ICADE
- Established: 1956
- Parent institution: Comillas Pontifical University
- Affiliations: Catholic
- Location: Madrid, Spain
- Website: www.icade.upcomillas.es

= ICADE =

Faculties of the Comillas Pontifical University

ICADE is the brand name by which two schools of the Comillas Pontifical University, located in Madrid (Spain), are known. It stands for Instituto Católico de Administración y Dirección de Empresas (Catholic Institute of Business Administration in English), the name of an Institute that merged with the Comillas Pontifical University in 1978, giving birth to two schools of the university:
- ICADE School of Law
- ICADE School of Business and Economics

== ICADE School of Law ==
ICADE School of Law ranks 5th in Spain's best schools of law ranking by El Mundo.

Through the Erasmus Programme, the ICADE School of Law has students exchange programs with the University of Tübingen, the University of Göttingen and Lüneburg University.

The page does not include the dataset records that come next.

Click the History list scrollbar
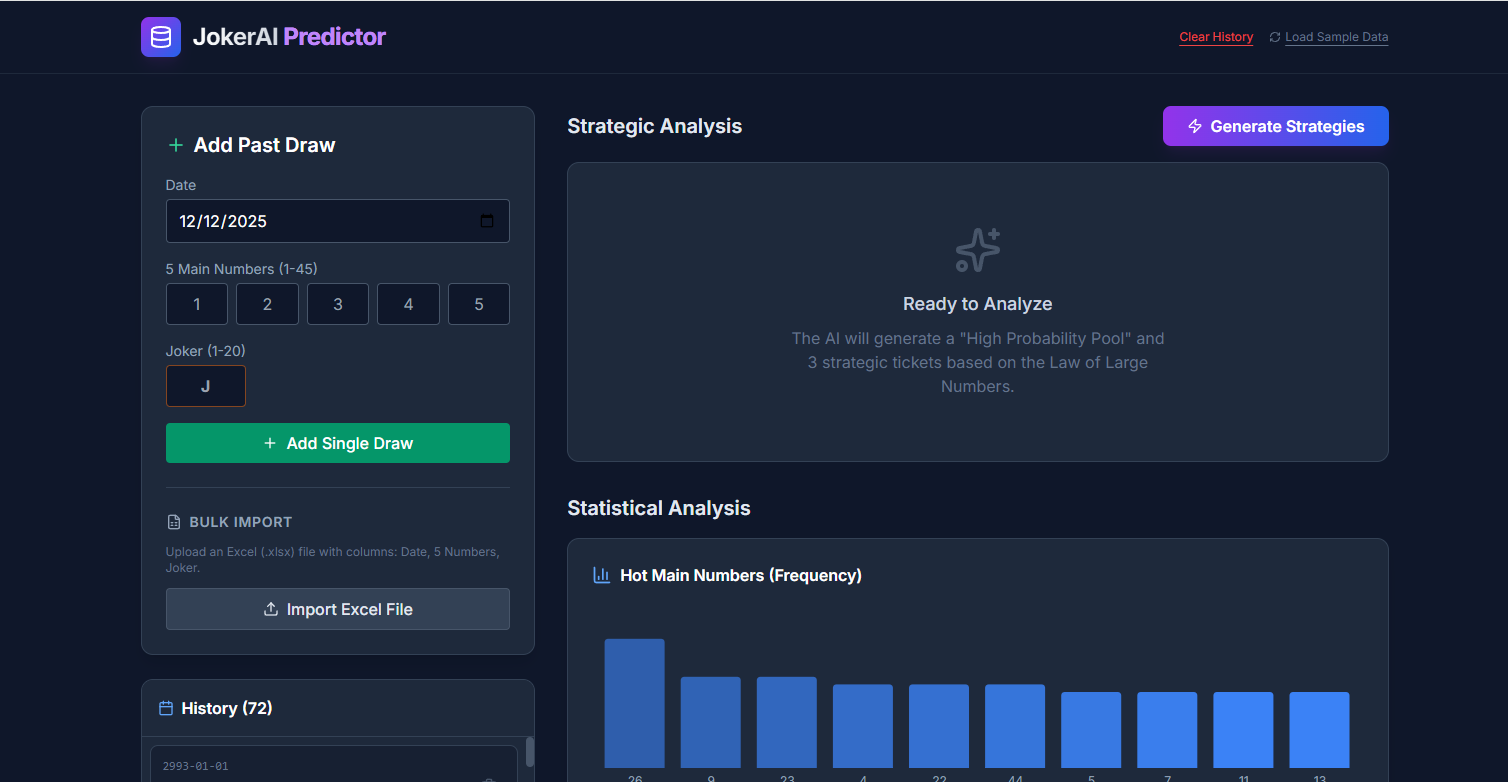point(530,752)
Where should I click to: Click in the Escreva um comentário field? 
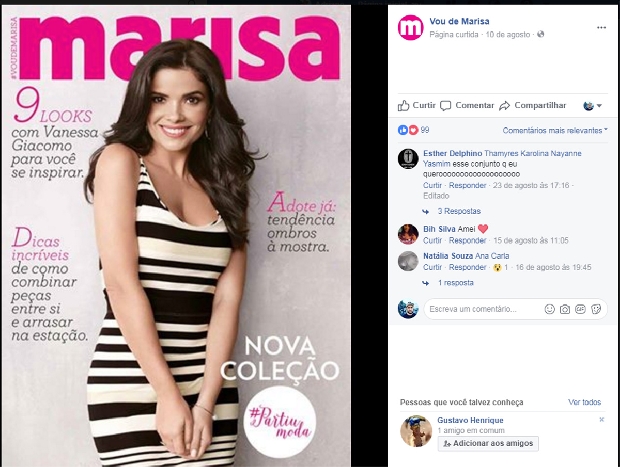(482, 309)
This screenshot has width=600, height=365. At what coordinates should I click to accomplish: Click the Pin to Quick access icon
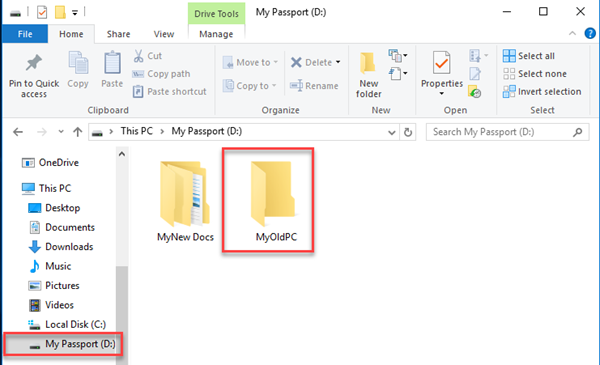click(34, 63)
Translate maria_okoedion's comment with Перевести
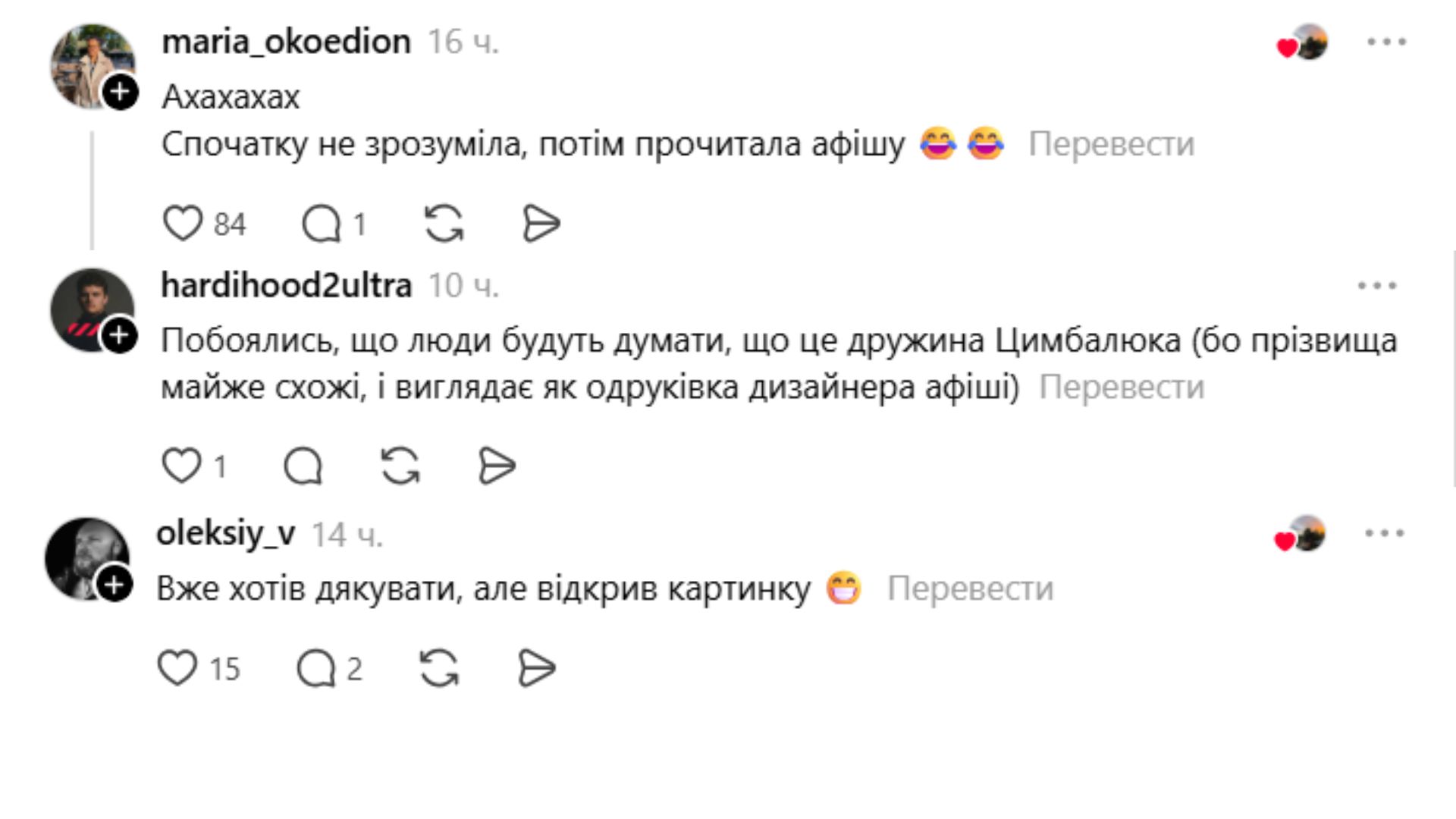Viewport: 1456px width, 819px height. click(1111, 144)
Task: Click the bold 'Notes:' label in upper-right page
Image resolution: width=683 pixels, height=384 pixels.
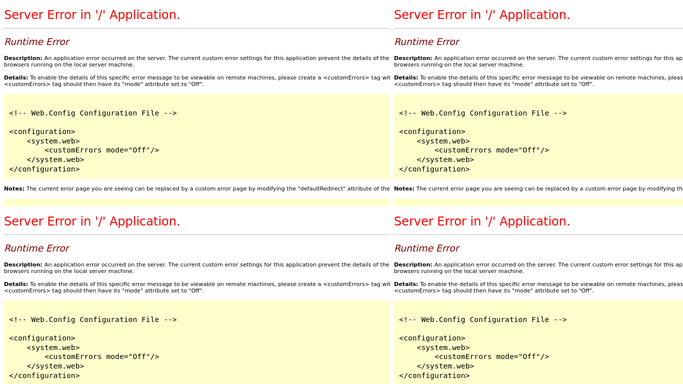Action: 404,189

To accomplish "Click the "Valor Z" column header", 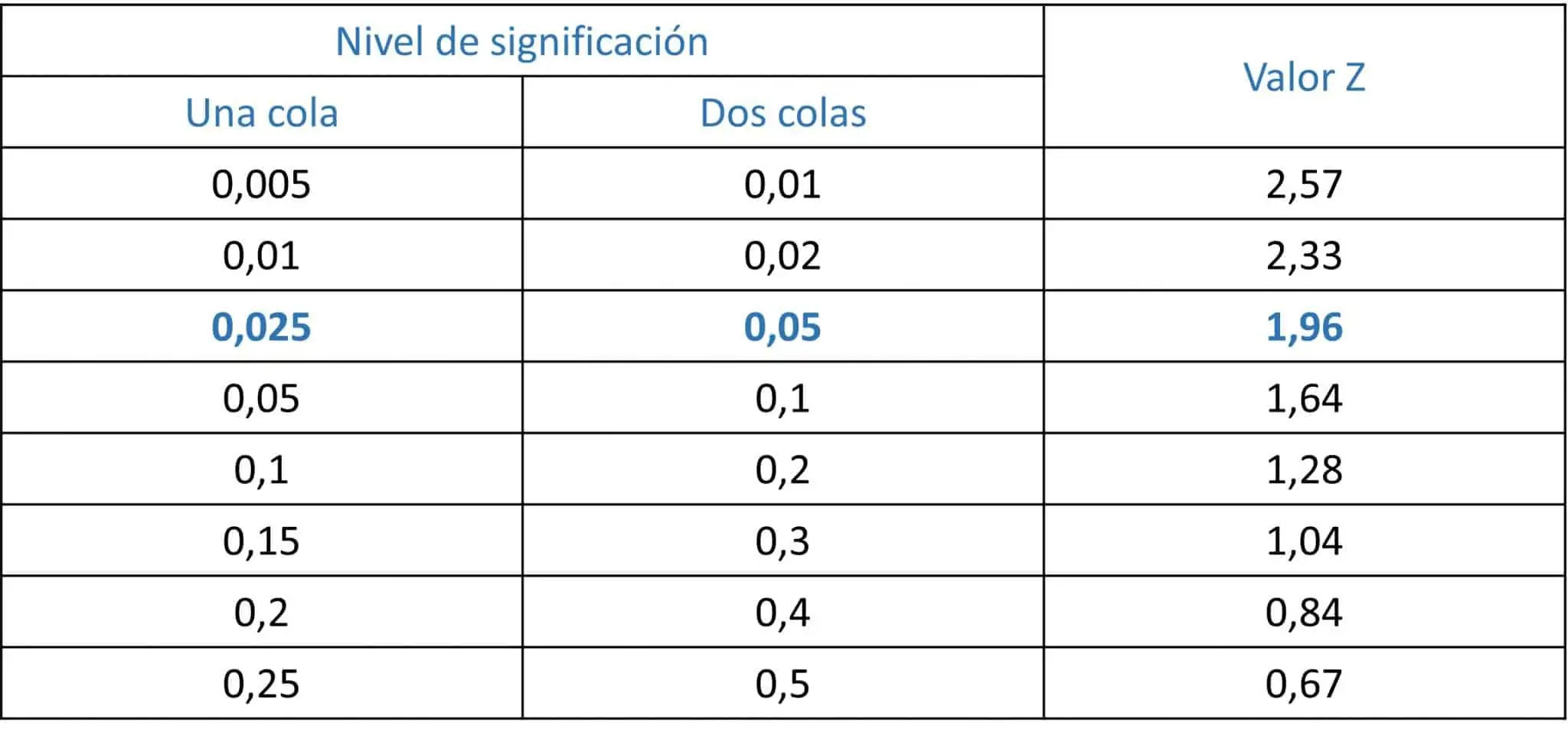I will (1304, 77).
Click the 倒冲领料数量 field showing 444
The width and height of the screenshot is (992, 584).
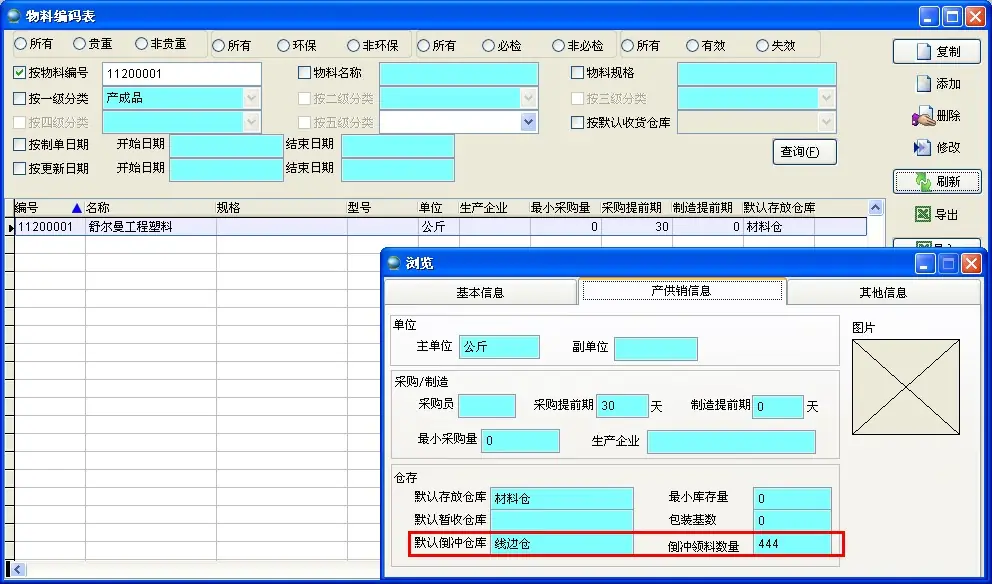[x=793, y=545]
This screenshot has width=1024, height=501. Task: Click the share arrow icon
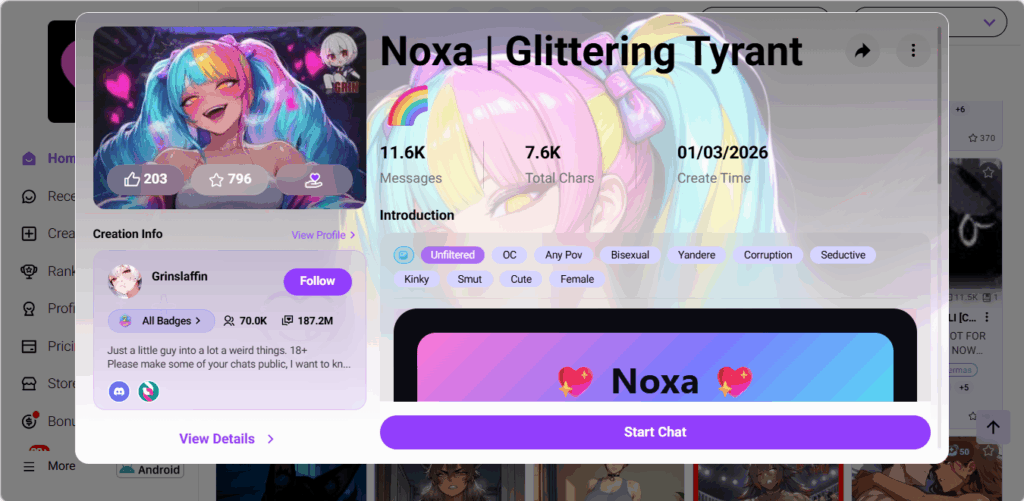click(x=863, y=51)
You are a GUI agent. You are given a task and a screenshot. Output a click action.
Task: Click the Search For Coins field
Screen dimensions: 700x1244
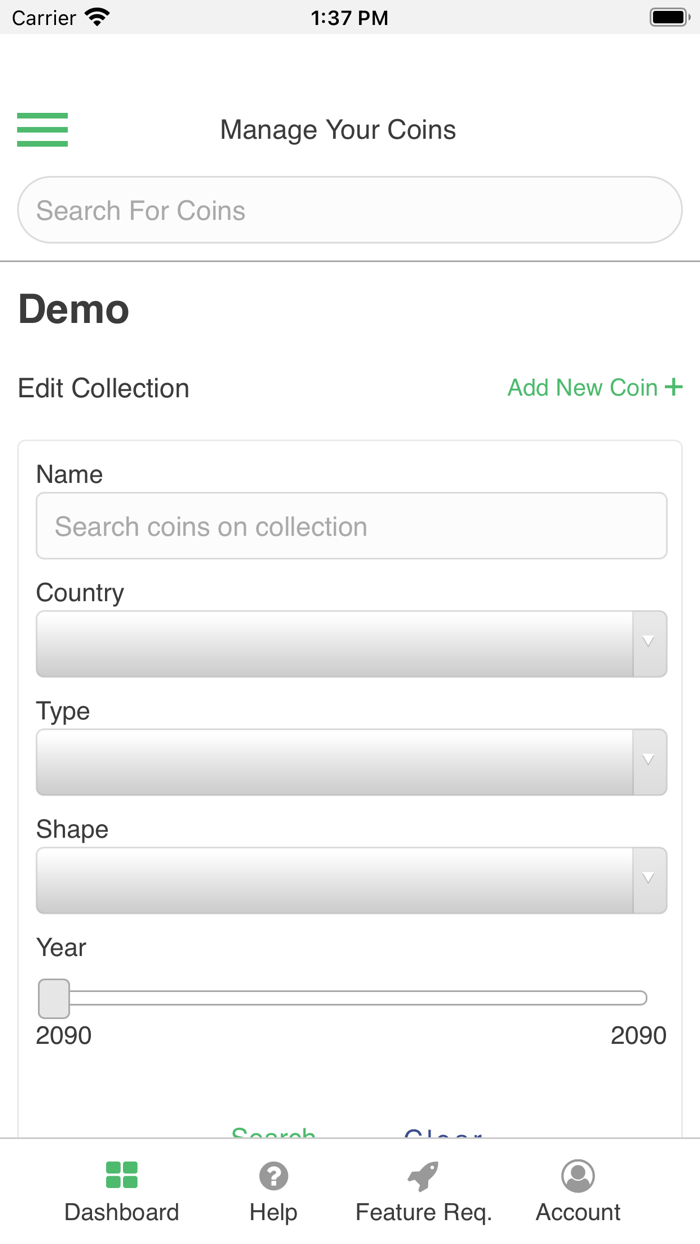click(x=349, y=209)
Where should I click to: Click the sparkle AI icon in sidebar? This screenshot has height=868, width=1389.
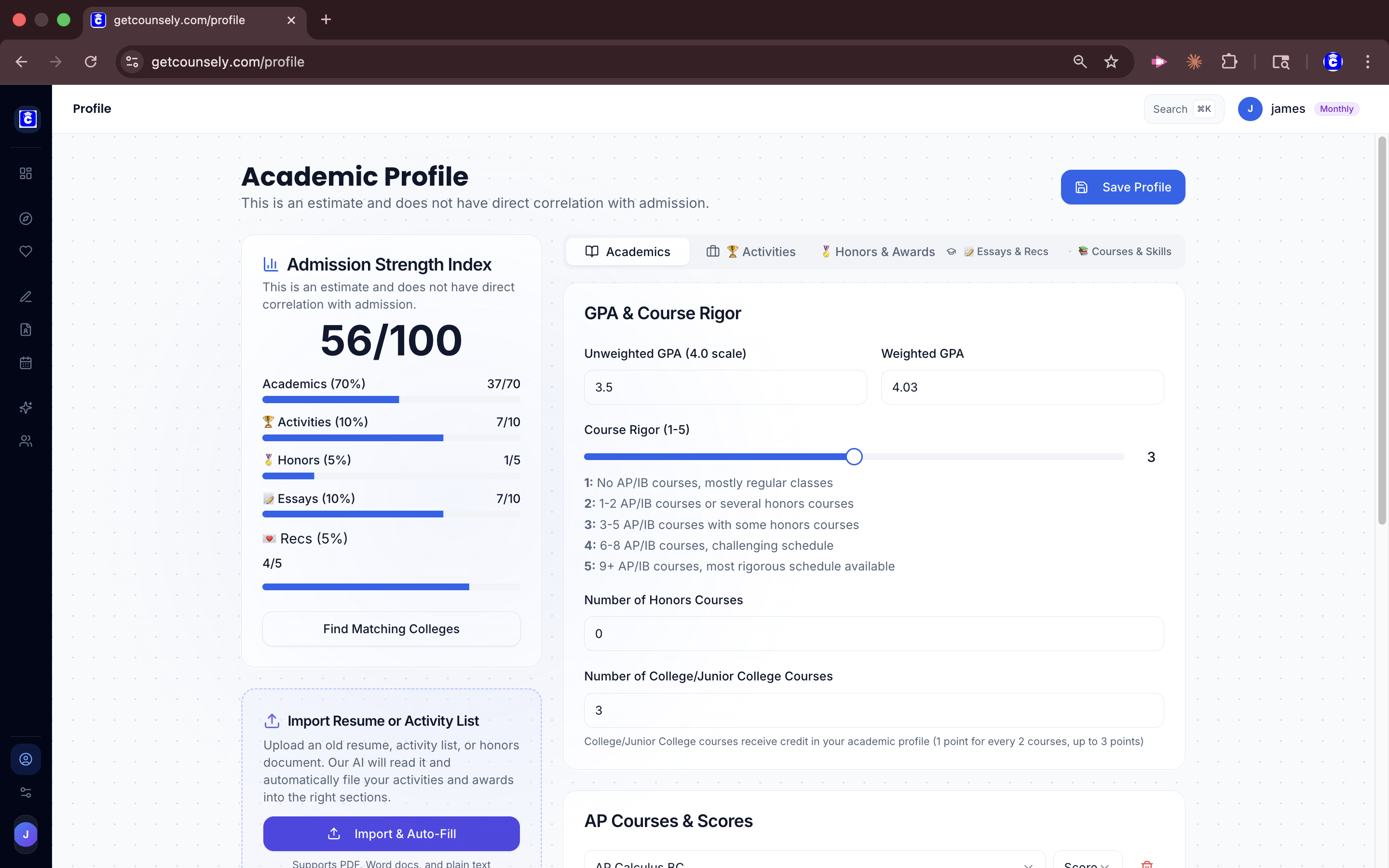[x=26, y=407]
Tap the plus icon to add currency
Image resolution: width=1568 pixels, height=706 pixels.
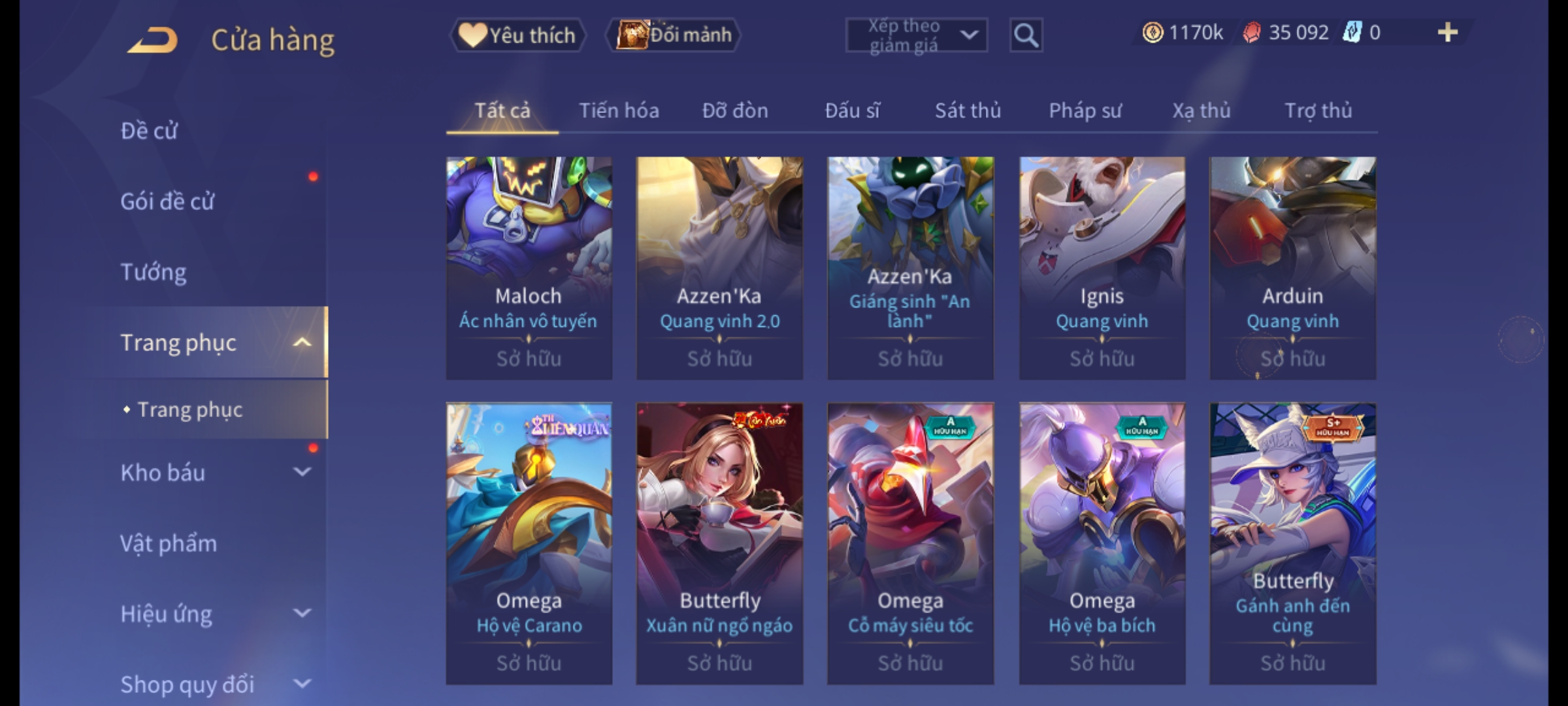[1448, 32]
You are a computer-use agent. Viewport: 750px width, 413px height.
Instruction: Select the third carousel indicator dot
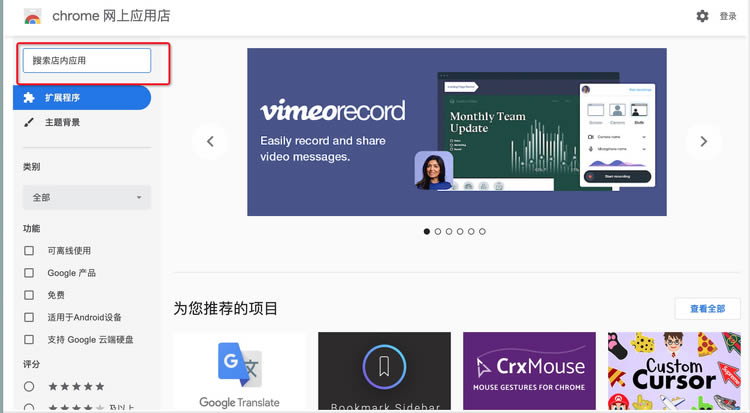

== ICADE School of Business and Economics ==
ICADE School of Business and Economics ranks 3rd in Spain's best schools of Business Administration ranking by El Mundo,
also thanks to its membership of International Partnership of Business Schools (IPBS), a consortium in which the partner universities offer joint bachelor's and master's programs together with ICADE. With over 1600 students, IPBS is the largest integrated cooperation program between universities in Europe.

ICADE School of Business and Economics offers several undergraduate and graduate degree programs together with a number of European and non-European business schools. The most prestigious program is the Double Degree that includes two years of study in a foreign institution:
Northeastern University (US), Lancaster University (UK), Dublin City University (Ireland), Reims Management School (France) and ESB Reutlingen Business School (Germany).

ICADE School of Business and Economics has students exchange programs with Georgetown University (Washington D.C.), University of Michigan - Ross School of Business (Ann Arbor), Wharton Business School (Philadelphia), The Ohio State University - Fisher College of Business (Columbus, OH), Tulane University (New Orleans), Northeastern University (Boston), EMLYON Business School (Lyon) and ESSEC (Paris).

The graduate school at ICADE School of Business and Economics for professionals is called ICADE Business School.